Aim of the exercise: Beginning with the line that holds "0843 508 5479 (UK) (1285, 1837)", copy each line to the end of the records exactly, except the pictures.
•••••
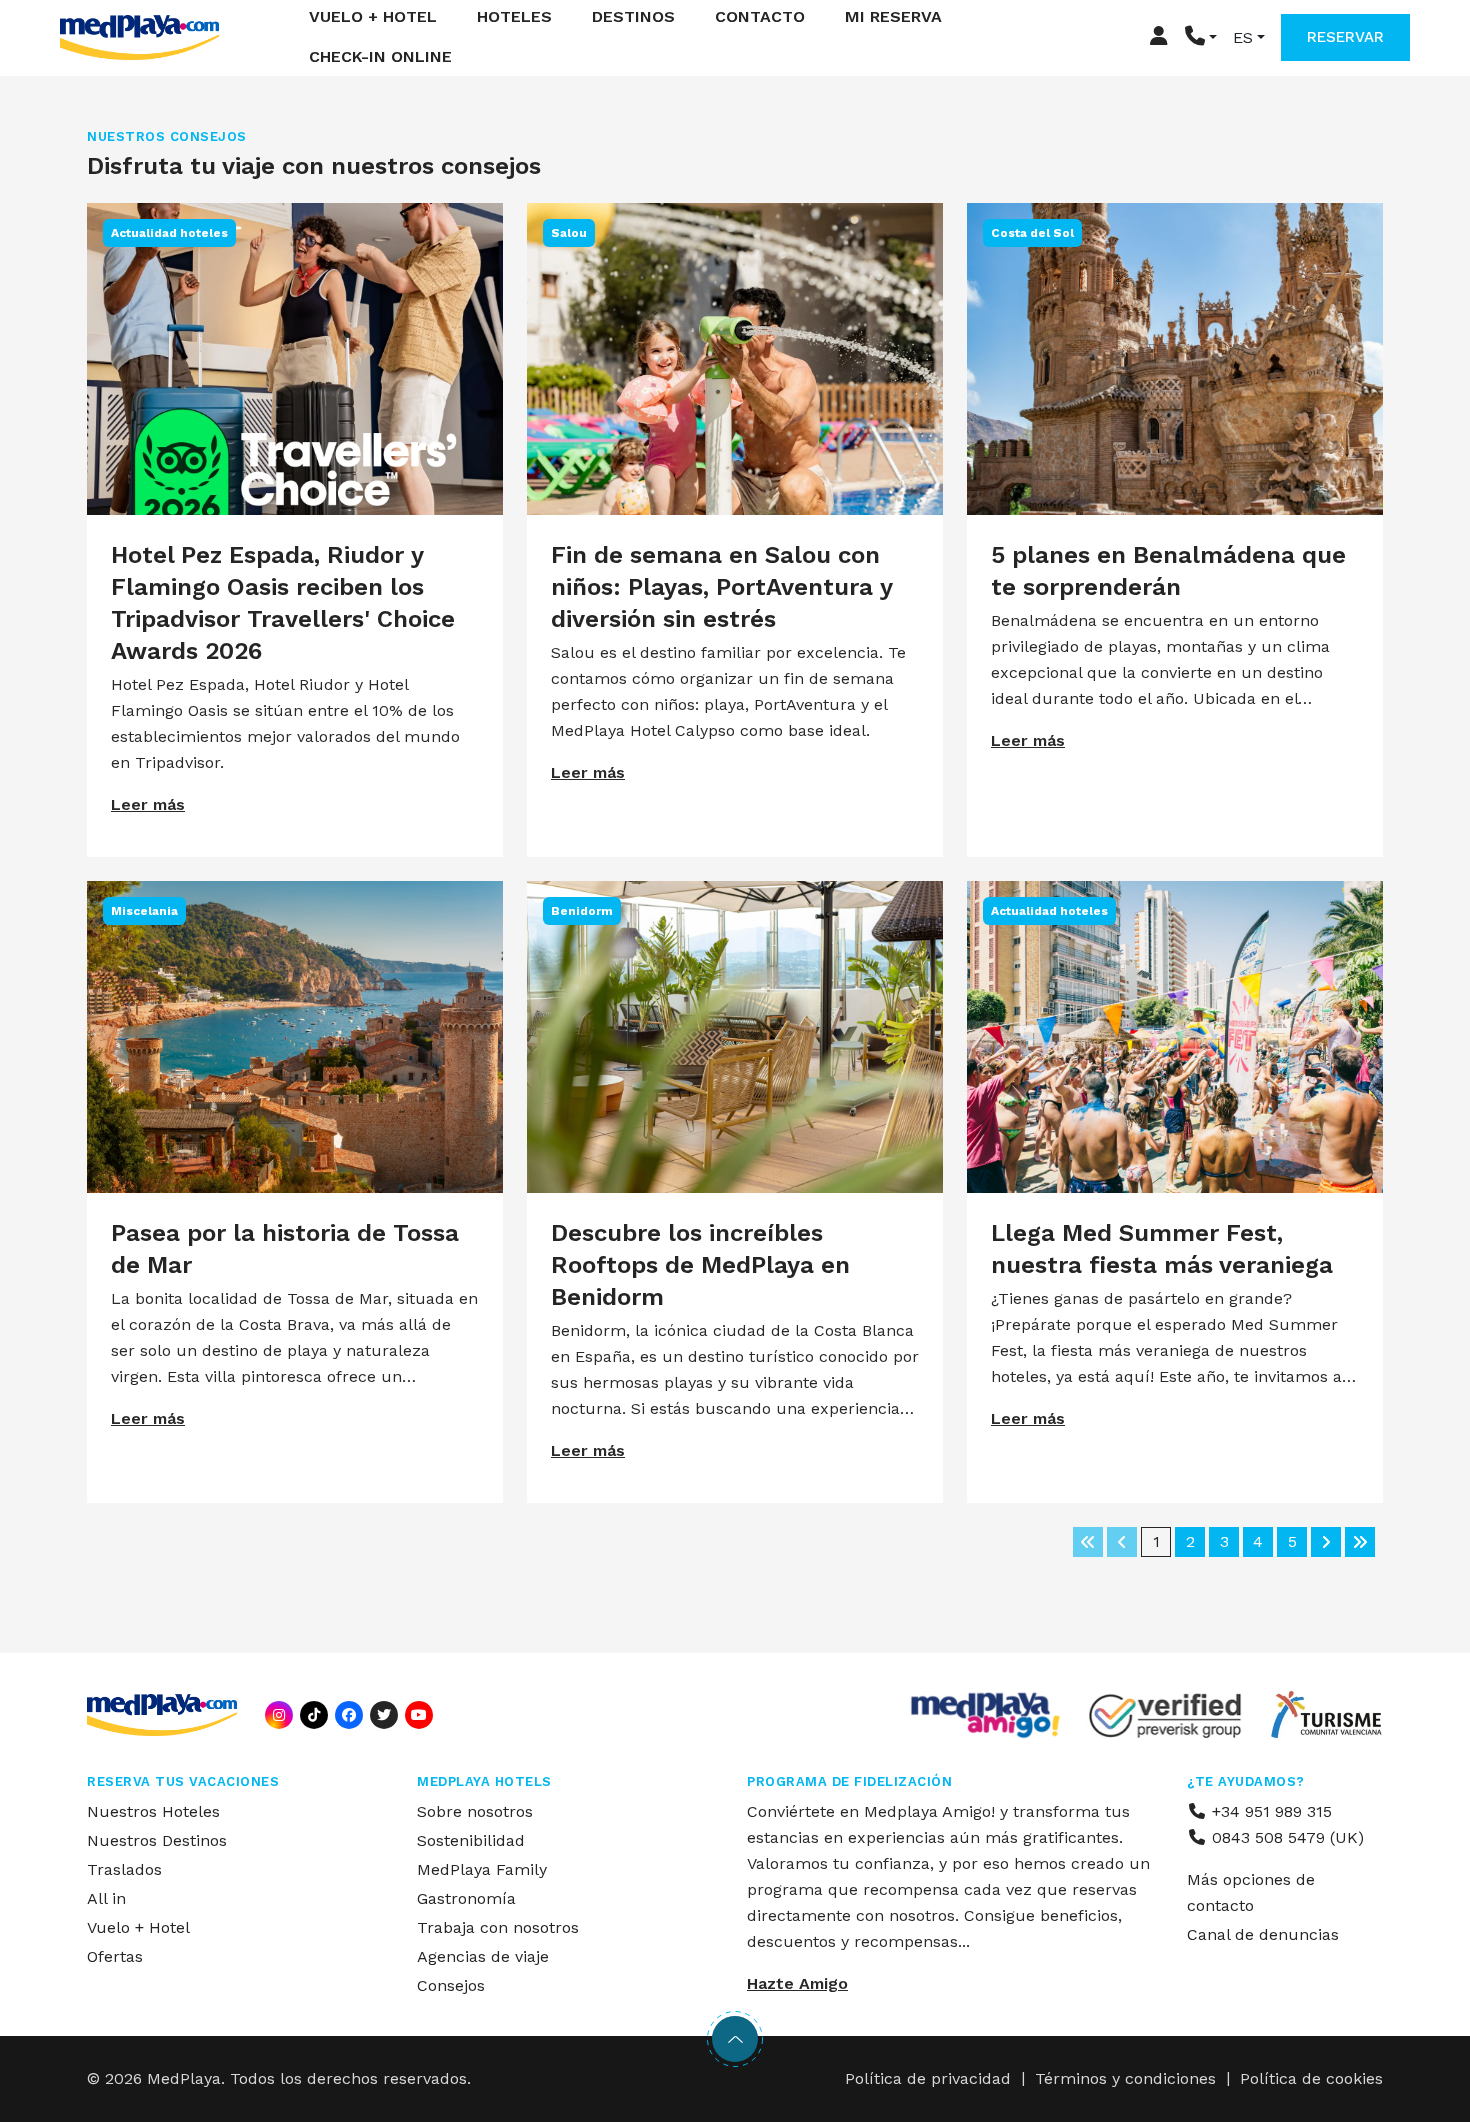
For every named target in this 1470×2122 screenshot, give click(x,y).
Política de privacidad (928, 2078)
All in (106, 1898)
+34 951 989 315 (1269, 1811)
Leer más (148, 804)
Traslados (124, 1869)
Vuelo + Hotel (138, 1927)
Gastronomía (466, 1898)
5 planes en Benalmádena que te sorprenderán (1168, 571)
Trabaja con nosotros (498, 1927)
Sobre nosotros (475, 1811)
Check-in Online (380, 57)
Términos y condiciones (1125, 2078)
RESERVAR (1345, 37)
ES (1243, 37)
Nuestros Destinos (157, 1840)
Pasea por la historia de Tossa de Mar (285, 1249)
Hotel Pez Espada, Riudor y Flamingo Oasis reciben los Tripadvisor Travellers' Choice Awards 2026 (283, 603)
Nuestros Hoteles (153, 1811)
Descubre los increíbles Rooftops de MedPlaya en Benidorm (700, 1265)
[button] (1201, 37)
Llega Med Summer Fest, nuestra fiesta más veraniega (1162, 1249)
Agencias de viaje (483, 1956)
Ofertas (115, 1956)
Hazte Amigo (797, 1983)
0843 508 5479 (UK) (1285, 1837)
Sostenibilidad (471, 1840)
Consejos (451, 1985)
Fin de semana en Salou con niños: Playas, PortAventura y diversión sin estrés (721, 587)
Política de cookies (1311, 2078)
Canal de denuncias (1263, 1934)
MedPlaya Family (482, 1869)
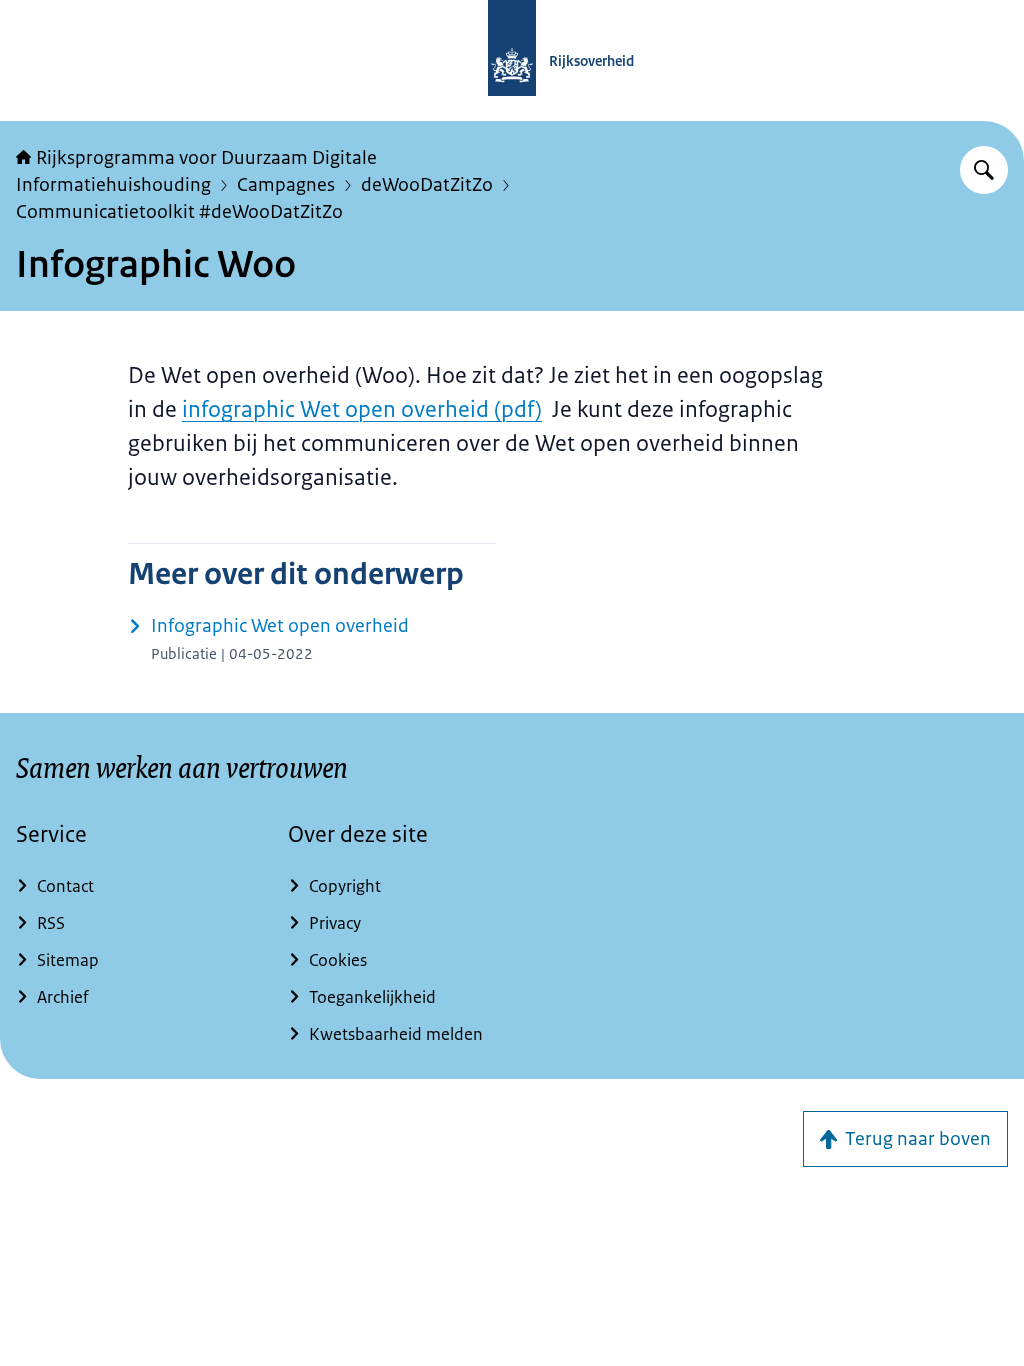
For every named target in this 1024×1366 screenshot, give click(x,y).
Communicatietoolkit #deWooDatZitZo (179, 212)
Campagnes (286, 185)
•••••
Answer:
0843 508 5479 (UK) (1285, 1837)
Sostenibilidad (471, 1840)
Consejos (451, 1985)
Fin de semana en Salou con niños: Playas, PortAventura y diversión sin estrés (721, 587)
Política de cookies (1311, 2078)
Canal de denuncias (1263, 1934)
MedPlaya Family (482, 1869)
For every named target in this 1024×1366 screenshot, give click(x,y).
Communicatietoolkit #deWooDatZitZo (179, 212)
Campagnes (286, 185)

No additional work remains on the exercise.